In the following example I replaced g and f by some equations which are a bit simpler than my original ones but they still feature the same dependencies on the different parameters/variables.

MWE:

using Pkg
Pkg.add("DifferentialEquations")
Pkg.add("Plots")
using Plots; gr()
using DifferentialEquations

#simple example functions with roughly same depdencies on parameters/variables
g(T,t,A)=T^2*A*t^3/(A^2*t^2+T^2*t^2)^2
f(dA,A,t,T)=(T^2*t^5*A^2-T^4*t^5)/(4*A^2*t^2+T^2*t^2)^3 - (dA*A*t^6-dA*A^3*t^6)/(t^2+A^2+t^2)^3

##Deq system#########################################
function FlowEqs(du,u,p,t)
    du[1]=-0.5*u[2]*g(p[1],t,u[1])
    du[2]=(u[2]^2)*f(du[1],u[1],t,p[1])
end
#####################################################


#Solve problem#######################################
u0 = [10^-5,1]
tspan = (10^4,10^-4)
p=[0.2]
prob = ODEProblem(FlowEqs,u0,tspan,p)
sol = solve(prob,AutoTsit5(Rosenbrock23()),reltol=1e-4,abstol=1e-4)
#####################################################


#Plot result #######################################
A = convert(Array,sol)
t = convert(Array,sol.t)
plot(t,A[1,:],linewidth=1,xscale=:log10)

If you run this one can certainly see a specific stiffness (which I also have for my “real” equations in a similar fashion). The question is now: do I have implemented the equations in a wrong way or is this correct and I have to handle the stiffness in a more sophisticated way?

11

I tried your system and it seems to be a problem with the definition of the system itself. First, I tried applying an L-stable integrator which should be stable on any problem, especially at low tolerances

sol = solve(prob,Rosenbrock23(),reltol=1e-12,abstol=1e-12)

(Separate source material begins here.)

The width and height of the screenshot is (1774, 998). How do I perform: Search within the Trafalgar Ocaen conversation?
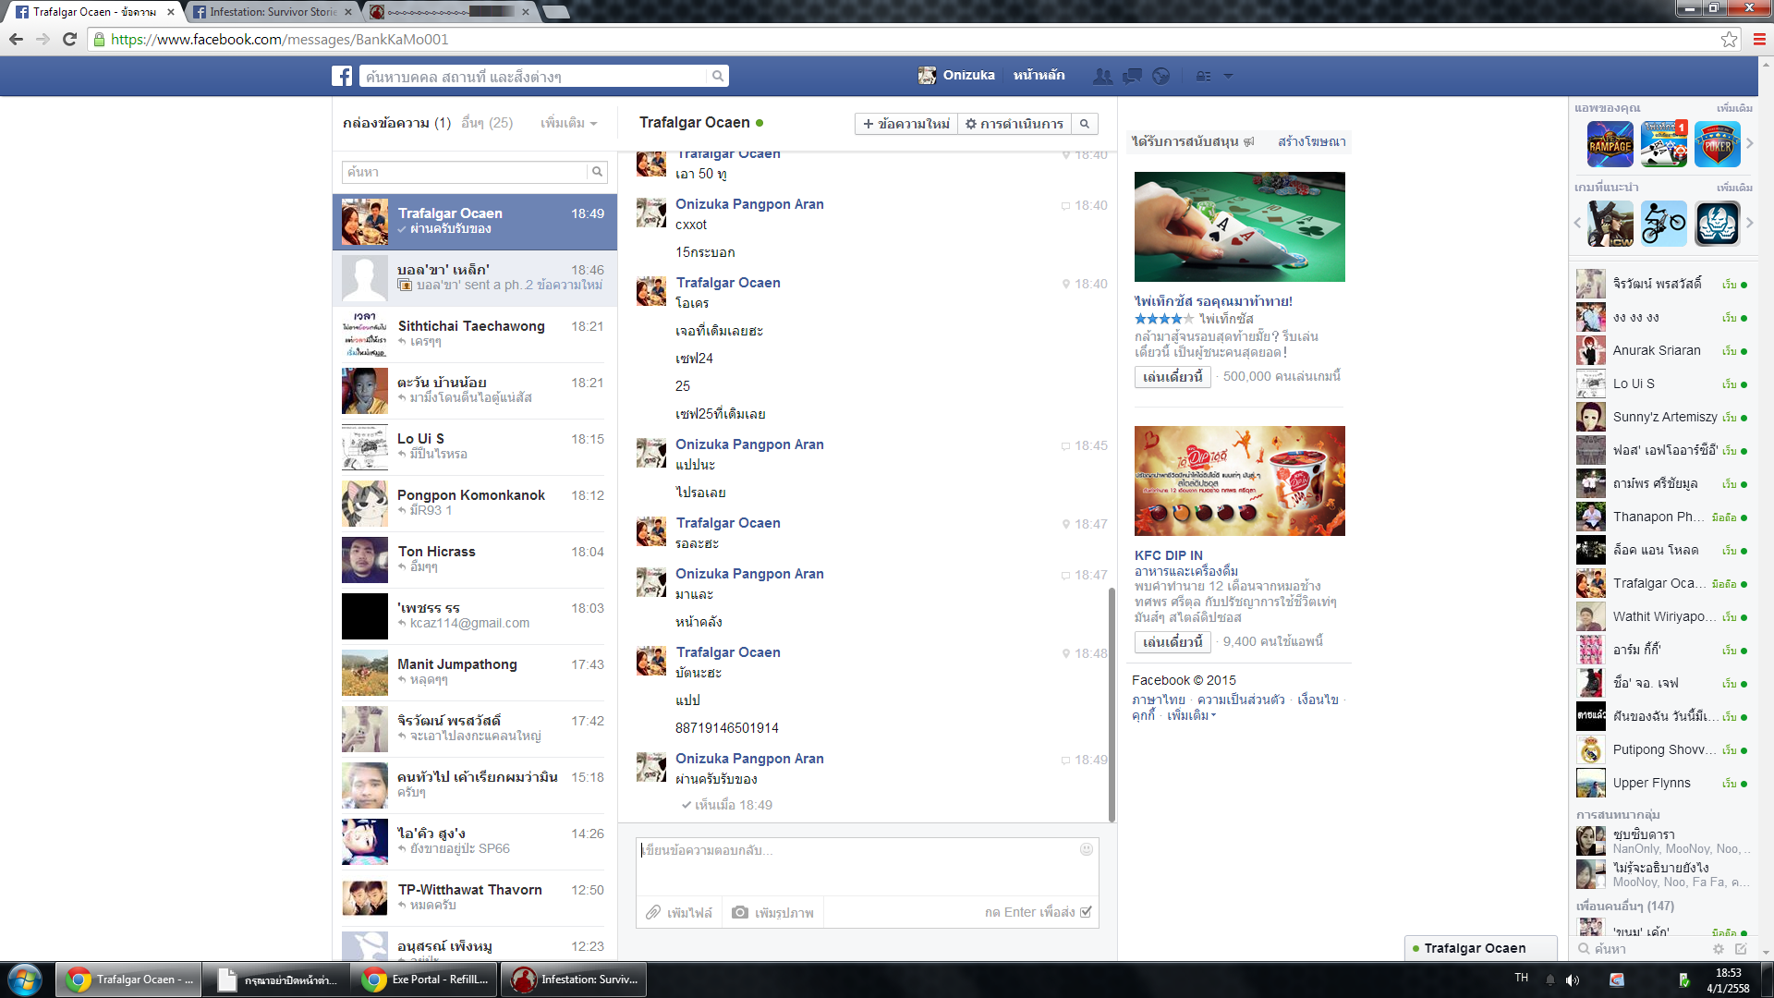coord(1085,124)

With that failing, I checked the suspicion that it could just be our algorithms by using Sundials’ CVODE stiff integrator:

sol = solve(prob,CVODE_BDF(),reltol=1e-12,abstol=1e-12)

Which also fails. Hairer’s methods also fail. So everybody’s implementation fails at around the same time point, indicating an issue with the problem’s formulation. To check that it wasn’t numerical issues, I used very high precision calculations and still had the equation go unstable at the same point:

u0 = big.([10^-5,1])
tspan = (10^4,10^-4)
p=[0.2]
prob = ODEProblem(FlowEqs,u0,tspan,p)
sol = solve(prob,Rodas5(),reltol=1e-18,abstol=1e-18)

For reference, CVODE_BDF is the CVODE method from Sundials, the C++ library and Hairer’s rodas, radau, etc. are the Fortran methods employed in most other libraries. So this tests not just the Julia-based methods but also the standards everywhere else, with the same results. This is strong empirical information that the derivative function that has been given defines not just a stiff ODE but an unstable ODE. Without knowing the problem itself I am not sure how the ODE should be changed, but hopefully that solves any doubt you may have.

4 Likes
12

Hey,

thank you very much for your help. The problem is indeed a bit exotic i.e. the first variable and its differential formulation is “engineered” in a way, such that a divergence of the second variable is regularized.

But now I know, that the problems stems from the formulation of the problem and not the numerics, so thank you for that.